**Requirement**
Select all lines holding the word "target" from the entries that follow.
(Record set Opens)
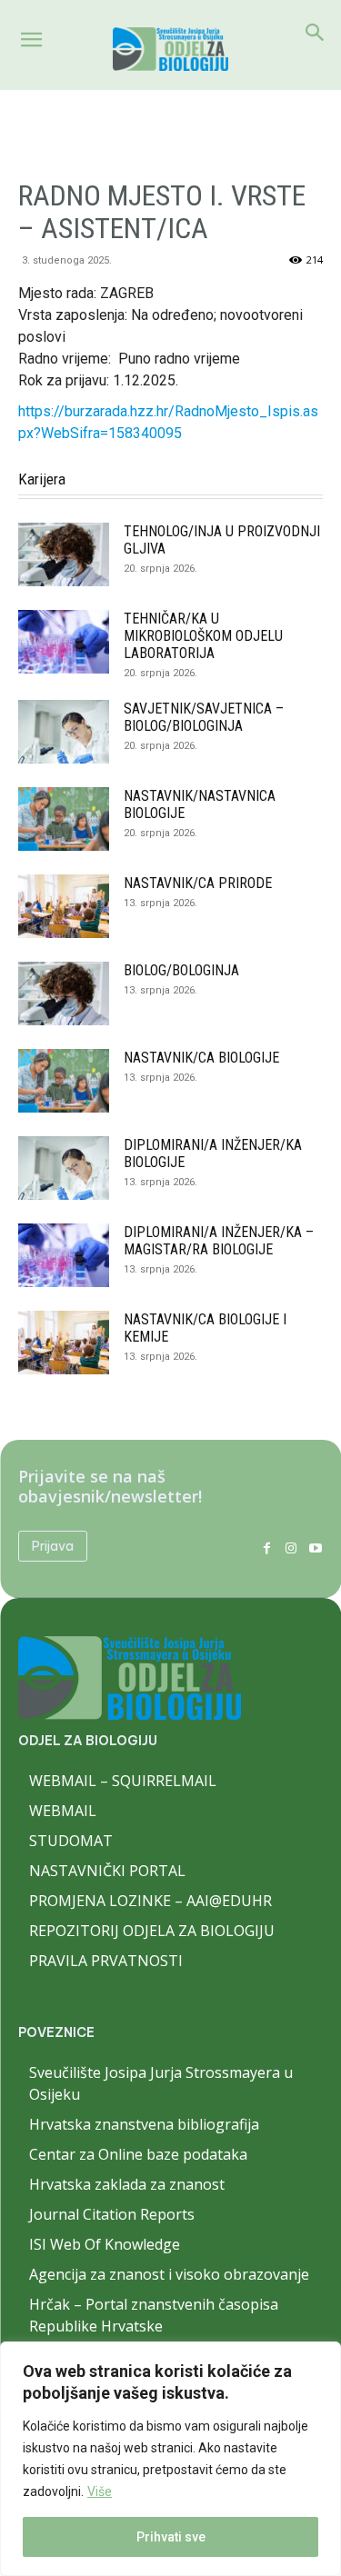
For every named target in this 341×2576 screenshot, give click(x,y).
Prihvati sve (171, 2537)
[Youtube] (315, 1546)
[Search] (315, 32)
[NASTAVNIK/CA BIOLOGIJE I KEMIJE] (63, 1342)
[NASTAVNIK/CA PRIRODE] (63, 906)
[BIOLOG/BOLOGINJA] (63, 993)
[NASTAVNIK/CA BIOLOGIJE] (63, 1081)
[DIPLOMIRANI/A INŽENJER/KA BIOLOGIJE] (63, 1168)
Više (99, 2491)
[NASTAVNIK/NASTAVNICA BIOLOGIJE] (63, 819)
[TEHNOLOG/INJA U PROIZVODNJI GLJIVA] (63, 554)
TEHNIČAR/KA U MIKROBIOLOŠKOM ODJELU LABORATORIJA (203, 636)
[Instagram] (290, 1546)
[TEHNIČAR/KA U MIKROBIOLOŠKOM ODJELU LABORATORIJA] (63, 642)
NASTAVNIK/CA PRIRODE (198, 883)
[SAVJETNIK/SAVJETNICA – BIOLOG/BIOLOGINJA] (63, 732)
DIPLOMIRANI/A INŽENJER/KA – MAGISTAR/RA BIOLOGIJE (219, 1240)
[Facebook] (267, 1546)
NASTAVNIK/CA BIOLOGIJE (201, 1057)
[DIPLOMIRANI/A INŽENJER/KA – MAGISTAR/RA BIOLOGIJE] (63, 1255)
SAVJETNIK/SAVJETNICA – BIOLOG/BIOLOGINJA (204, 717)
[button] (31, 40)
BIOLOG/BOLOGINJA (181, 970)
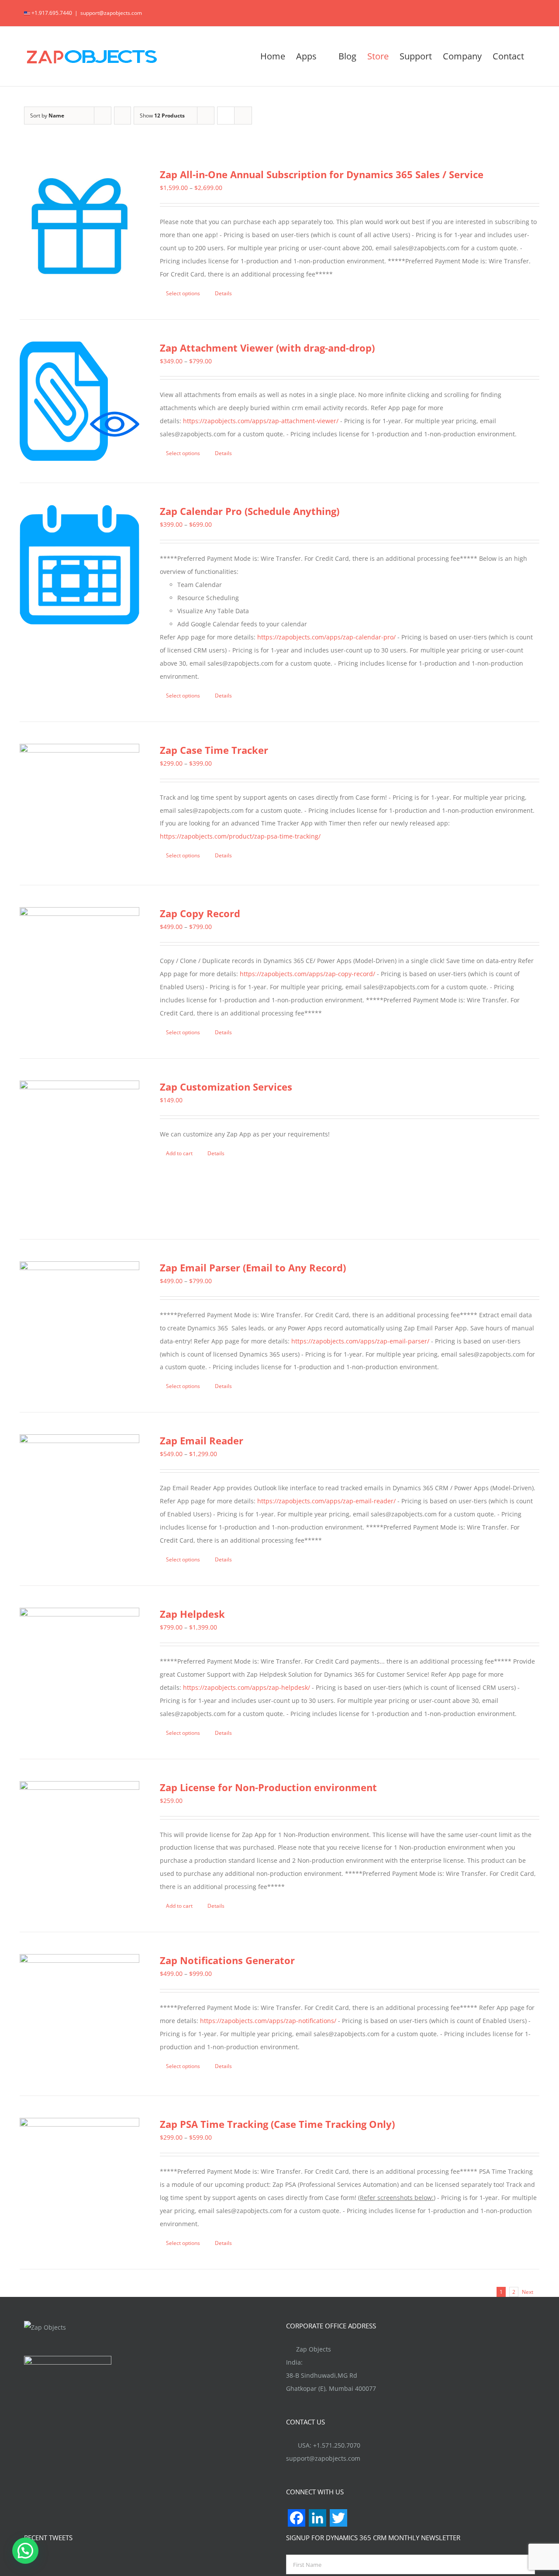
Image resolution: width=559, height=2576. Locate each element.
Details (223, 293)
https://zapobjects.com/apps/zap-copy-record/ (307, 974)
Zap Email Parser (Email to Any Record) (253, 1267)
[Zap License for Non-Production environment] (79, 1841)
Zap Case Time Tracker (214, 749)
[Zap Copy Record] (79, 967)
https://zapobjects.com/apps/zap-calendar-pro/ (326, 637)
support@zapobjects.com (111, 13)
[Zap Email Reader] (79, 1494)
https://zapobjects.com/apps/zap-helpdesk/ (246, 1687)
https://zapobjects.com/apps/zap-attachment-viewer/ (260, 421)
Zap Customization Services (226, 1086)
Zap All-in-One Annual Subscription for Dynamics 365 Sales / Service (321, 174)
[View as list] (243, 115)
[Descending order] (122, 115)
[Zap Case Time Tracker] (79, 803)
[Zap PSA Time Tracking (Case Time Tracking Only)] (79, 2178)
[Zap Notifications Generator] (79, 2014)
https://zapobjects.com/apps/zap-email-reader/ (326, 1501)
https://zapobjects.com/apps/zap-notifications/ (268, 2021)
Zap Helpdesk (192, 1613)
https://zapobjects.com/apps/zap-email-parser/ (360, 1341)
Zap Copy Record (200, 913)
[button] (25, 2551)
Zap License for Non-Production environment (268, 1787)
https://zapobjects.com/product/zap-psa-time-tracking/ (240, 836)
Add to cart (179, 1153)
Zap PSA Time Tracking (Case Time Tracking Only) (277, 2124)
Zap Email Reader (201, 1440)
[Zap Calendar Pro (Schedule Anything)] (79, 565)
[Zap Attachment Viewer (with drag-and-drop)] (79, 401)
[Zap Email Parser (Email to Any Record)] (79, 1311)
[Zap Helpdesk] (79, 1667)
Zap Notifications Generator (227, 1960)
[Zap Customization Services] (79, 1149)
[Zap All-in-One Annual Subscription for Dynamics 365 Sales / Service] (79, 228)
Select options (183, 293)
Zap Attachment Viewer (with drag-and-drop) (267, 347)
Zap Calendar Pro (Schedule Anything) (249, 511)
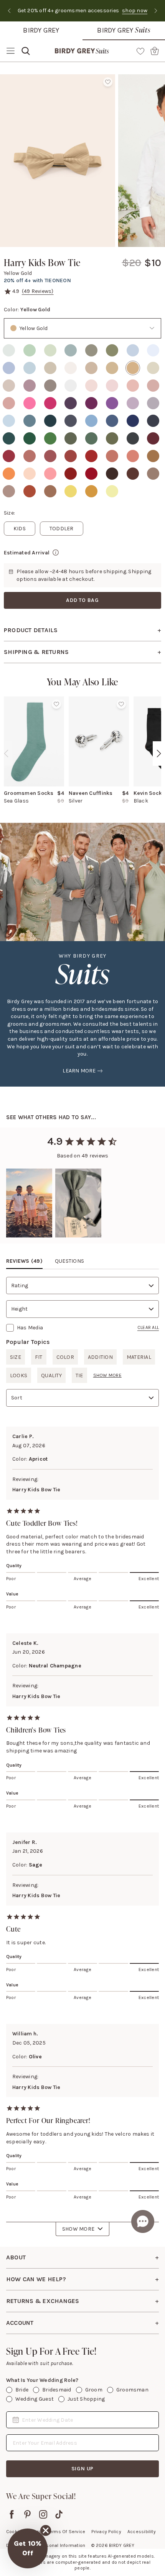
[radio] (9, 350)
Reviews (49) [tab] (24, 1261)
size (15, 1357)
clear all (148, 1327)
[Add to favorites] (107, 82)
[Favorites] (140, 51)
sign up (82, 2468)
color (65, 1357)
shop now (28, 10)
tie (79, 1375)
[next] (159, 753)
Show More (78, 2229)
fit (39, 1357)
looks (18, 1375)
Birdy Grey (41, 30)
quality (51, 1375)
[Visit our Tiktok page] (58, 2514)
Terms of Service (67, 2531)
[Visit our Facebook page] (11, 2514)
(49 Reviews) (38, 291)
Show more (107, 1375)
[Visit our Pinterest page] (27, 2514)
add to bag (82, 600)
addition (100, 1357)
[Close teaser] (45, 2530)
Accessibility (141, 2531)
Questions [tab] (69, 1261)
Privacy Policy (106, 2531)
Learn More (79, 1070)
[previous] (6, 753)
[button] (29, 1203)
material (139, 1357)
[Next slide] (155, 10)
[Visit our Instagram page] (43, 2514)
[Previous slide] (9, 10)
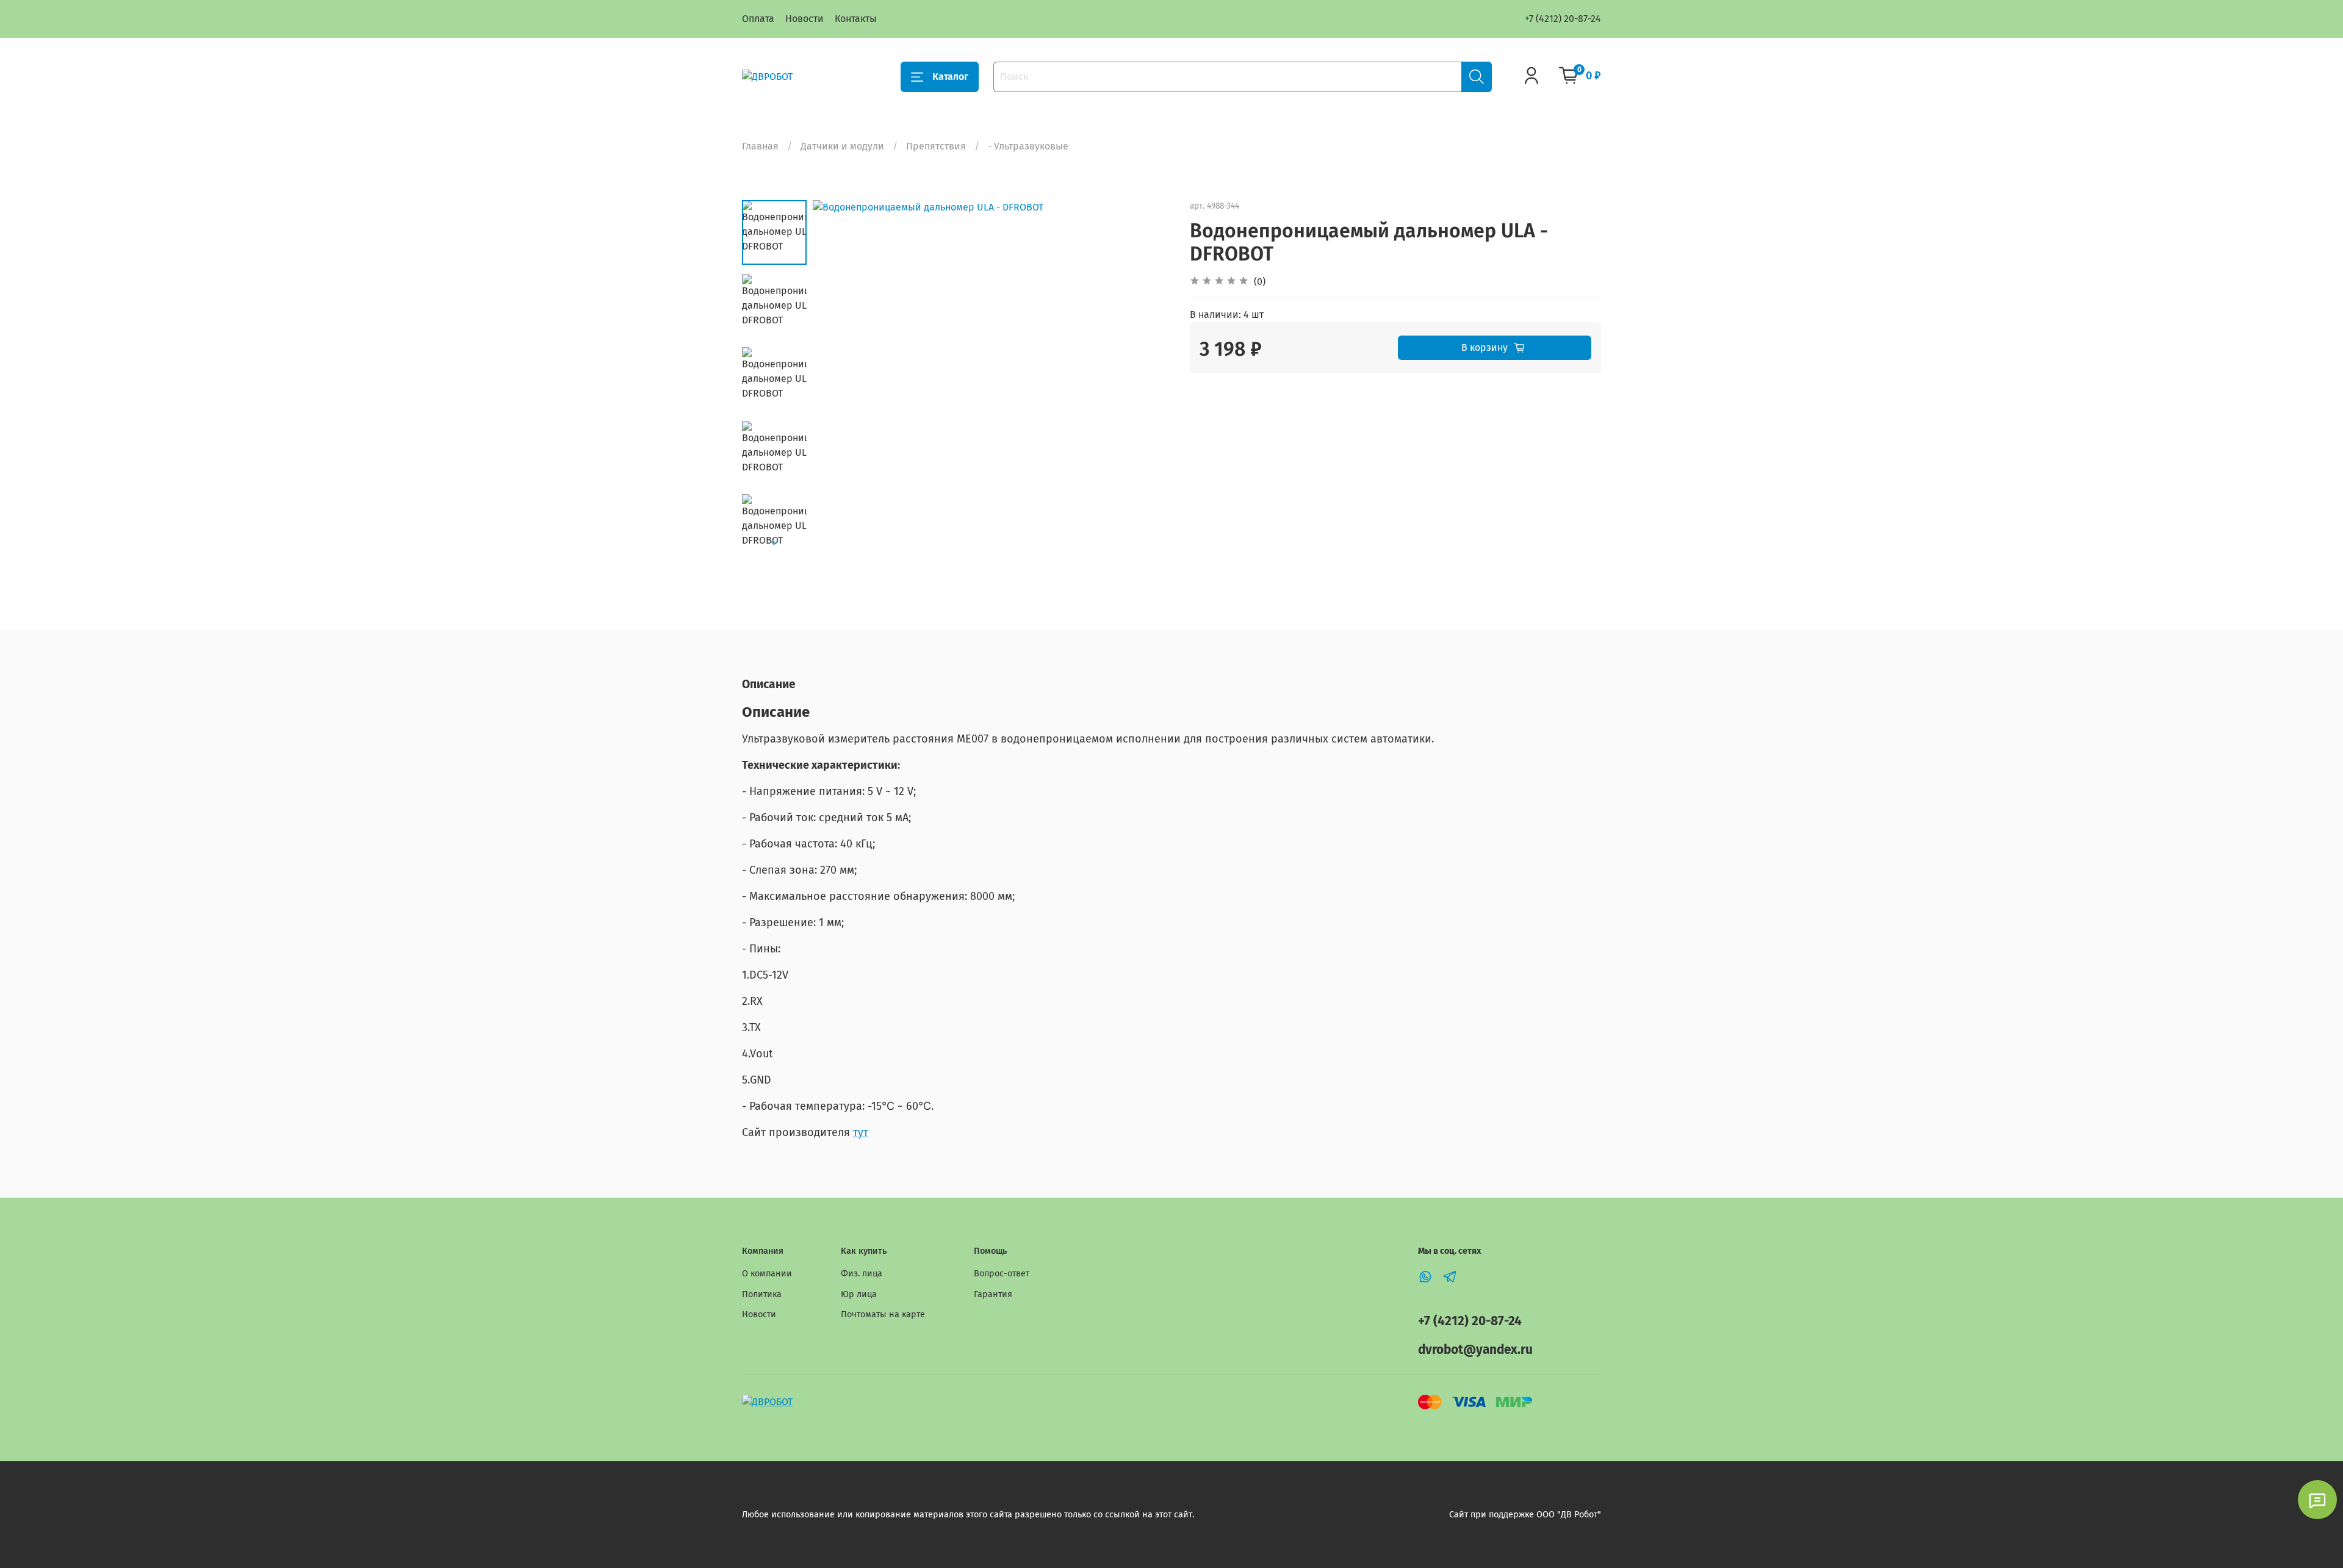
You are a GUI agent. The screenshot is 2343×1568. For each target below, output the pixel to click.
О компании (767, 1273)
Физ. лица (861, 1273)
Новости (804, 18)
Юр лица (859, 1294)
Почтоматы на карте (883, 1314)
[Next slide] (774, 543)
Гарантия (993, 1294)
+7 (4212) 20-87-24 (1563, 18)
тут (860, 1132)
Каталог (950, 76)
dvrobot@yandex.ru (1475, 1350)
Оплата (758, 18)
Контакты (856, 18)
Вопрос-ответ (1001, 1273)
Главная (760, 146)
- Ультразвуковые (1028, 146)
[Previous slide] (837, 379)
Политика (762, 1294)
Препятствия (936, 146)
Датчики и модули (842, 146)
(Record set Closes)
**Reply**
For every named target in this 341×2576 screenshot, give click(x,y).
You are a GUI agent. The screenshot is 2343×1568. For each target below, output the pixel to click.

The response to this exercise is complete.